[Python-modules-commits] [ldif3] 03/08: Import ldif3_3.2.0.orig.tar.gz
Michael Fladischer
fladi at moszumanska.debian.org
Mon Jun 6 17:08:16 UTC 2016
This is an automated email from the git hooks/post-receive script.
fladi pushed a commit to branch master
in repository ldif3.
commit e85306cf4ea77a967468e37599f3435b09befbfd
Author: Michael Fladischer <FladischerMichael at fladi.at>
Date: Mon Jun 6 14:03:22 2016 +0200
Import ldif3_3.2.0.orig.tar.gz
---
CHANGES.rst | 19 +++++++++++++++++-
README.rst | 14 ++++++++++----
ldif3.py | 64 +++++++++++++++++++++++++++++++++++++++++++++----------------
setup.cfg | 2 +-
setup.py | 25 ++++++++++++------------
tests.py | 36 ++++++++++++++++++++++++++++++++++
6 files changed, 125 insertions(+), 35 deletions(-)
diff --git a/CHANGES.rst b/CHANGES.rst
index c93b63f..0dd97a1 100644
--- a/CHANGES.rst
+++ b/CHANGES.rst
@@ -1,7 +1,24 @@
+3.2.0 (2016-06-03)
+------------------
+
+- Overhaule the unicode support to also support binary data (e.g. images)
+ encoded in LDIF.
+
+ You can now pass an encoding to the parser which will be used to decode
+ values.
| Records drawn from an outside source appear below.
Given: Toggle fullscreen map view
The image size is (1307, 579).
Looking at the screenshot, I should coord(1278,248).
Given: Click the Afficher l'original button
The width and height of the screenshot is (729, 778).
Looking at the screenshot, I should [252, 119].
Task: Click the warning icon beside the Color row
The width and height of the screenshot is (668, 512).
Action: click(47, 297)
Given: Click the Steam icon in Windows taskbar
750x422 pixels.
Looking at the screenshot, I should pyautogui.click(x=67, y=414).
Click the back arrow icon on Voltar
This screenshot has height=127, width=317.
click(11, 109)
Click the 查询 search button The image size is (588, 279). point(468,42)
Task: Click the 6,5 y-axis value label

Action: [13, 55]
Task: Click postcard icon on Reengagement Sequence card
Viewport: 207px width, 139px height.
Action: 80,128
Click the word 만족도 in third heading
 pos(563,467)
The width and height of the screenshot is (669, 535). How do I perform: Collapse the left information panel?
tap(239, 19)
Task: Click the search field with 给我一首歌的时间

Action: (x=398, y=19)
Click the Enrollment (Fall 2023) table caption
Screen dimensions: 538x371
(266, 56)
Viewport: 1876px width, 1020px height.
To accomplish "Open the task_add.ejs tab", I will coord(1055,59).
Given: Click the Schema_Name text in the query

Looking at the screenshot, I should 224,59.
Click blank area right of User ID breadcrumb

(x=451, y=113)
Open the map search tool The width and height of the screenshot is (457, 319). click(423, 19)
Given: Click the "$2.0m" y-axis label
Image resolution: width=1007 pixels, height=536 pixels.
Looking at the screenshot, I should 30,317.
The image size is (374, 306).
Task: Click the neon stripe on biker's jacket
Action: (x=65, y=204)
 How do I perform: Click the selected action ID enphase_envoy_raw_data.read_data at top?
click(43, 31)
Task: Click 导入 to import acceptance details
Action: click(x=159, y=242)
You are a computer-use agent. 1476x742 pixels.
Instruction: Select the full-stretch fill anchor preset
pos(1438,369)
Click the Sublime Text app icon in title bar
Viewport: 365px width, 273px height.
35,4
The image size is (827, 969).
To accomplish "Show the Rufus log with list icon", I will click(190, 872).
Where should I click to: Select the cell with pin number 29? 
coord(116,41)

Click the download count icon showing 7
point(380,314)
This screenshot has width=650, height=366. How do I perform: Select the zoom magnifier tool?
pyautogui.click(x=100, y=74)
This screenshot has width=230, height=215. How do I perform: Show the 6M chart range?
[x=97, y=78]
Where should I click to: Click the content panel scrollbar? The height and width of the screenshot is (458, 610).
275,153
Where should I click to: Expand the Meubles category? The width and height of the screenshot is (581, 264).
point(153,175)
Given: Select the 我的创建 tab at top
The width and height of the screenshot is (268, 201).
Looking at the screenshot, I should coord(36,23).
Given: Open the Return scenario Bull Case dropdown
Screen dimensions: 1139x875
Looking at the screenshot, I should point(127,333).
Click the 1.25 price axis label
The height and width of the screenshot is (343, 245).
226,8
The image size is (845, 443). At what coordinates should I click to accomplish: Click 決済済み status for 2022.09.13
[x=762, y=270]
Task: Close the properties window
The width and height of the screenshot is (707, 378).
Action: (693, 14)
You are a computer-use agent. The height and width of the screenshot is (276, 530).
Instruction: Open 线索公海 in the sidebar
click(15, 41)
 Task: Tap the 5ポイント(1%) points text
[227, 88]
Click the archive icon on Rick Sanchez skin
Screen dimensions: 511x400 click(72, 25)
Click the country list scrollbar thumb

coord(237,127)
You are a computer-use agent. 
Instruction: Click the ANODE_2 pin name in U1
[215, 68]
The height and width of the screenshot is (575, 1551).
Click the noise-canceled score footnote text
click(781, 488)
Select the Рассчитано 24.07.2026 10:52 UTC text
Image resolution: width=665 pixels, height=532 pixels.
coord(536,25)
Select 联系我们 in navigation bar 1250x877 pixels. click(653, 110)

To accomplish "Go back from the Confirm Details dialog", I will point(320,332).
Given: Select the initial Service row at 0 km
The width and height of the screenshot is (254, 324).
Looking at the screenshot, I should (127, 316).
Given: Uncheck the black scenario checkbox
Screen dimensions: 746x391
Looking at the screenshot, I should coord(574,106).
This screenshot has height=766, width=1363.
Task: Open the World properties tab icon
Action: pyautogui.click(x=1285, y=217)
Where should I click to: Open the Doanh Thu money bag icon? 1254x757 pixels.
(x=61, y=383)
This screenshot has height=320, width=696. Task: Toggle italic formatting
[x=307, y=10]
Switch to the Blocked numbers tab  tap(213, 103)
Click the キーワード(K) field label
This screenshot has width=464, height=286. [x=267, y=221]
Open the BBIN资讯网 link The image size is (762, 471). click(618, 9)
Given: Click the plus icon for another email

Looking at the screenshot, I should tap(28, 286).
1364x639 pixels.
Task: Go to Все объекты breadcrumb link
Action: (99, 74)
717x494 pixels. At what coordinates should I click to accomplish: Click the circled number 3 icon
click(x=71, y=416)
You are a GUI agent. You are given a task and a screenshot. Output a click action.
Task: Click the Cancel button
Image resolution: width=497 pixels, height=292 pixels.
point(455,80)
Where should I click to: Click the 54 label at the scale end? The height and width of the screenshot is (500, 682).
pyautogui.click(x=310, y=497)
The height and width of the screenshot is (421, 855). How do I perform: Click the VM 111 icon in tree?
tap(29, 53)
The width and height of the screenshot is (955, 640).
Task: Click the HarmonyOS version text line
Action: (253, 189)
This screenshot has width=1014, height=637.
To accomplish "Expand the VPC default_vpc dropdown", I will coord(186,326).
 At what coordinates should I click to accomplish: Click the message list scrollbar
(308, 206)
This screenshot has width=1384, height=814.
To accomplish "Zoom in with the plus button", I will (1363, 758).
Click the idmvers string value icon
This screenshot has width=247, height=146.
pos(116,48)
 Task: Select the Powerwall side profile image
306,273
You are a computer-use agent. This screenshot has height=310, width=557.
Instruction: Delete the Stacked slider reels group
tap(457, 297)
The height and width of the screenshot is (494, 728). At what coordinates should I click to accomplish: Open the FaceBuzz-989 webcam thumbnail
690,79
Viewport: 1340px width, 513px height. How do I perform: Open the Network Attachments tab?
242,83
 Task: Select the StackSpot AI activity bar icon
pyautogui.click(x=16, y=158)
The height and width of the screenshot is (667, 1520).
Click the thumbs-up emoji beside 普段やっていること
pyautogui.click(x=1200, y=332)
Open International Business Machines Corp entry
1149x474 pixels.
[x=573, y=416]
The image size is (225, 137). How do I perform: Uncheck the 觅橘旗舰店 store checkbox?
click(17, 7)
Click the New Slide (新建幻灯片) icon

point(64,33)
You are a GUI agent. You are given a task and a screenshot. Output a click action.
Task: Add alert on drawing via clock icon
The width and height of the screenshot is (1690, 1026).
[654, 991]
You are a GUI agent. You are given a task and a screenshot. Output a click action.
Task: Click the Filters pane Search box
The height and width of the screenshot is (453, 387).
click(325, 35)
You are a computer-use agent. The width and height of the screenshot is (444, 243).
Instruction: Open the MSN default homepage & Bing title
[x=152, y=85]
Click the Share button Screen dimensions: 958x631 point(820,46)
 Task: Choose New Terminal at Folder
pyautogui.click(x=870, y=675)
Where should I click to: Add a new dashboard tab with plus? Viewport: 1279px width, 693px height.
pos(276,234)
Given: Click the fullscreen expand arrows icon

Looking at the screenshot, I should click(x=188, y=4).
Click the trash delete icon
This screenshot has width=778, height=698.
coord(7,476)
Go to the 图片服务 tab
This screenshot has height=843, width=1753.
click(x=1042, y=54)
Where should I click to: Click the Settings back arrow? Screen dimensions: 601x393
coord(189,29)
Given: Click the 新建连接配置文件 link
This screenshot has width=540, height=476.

If decoding failes, a bytestring will be returned. If you pass an
+ encoding of ``None``, the parser will not try to do any conversion and
+ return bytes directly.
+
+ This change should be completely backwards compatible, as the parser now
+ gracefully handles a case where it crashed previously.
+
+ (See `#4 <https://github.com/xi/ldif3/issues/4>`_)
+
+
3.1.1 (2015-09-20)
------------------
-- Allow empty values for attributes.
+- Allow empty values for attributes.
3.1.0 (2015-07-09)
diff --git a/README.rst b/README.rst
index 6e53e85..834b24e 100644
--- a/README.rst
+++ b/README.rst
@@ -32,11 +32,17 @@ Write LDIF to a file (or ``BytesIO``)::
Unicode support
---------------
-The stream object that is passed to parser or writer must be a byte
-stream. It must use UTF-8 encoding as described in the spec.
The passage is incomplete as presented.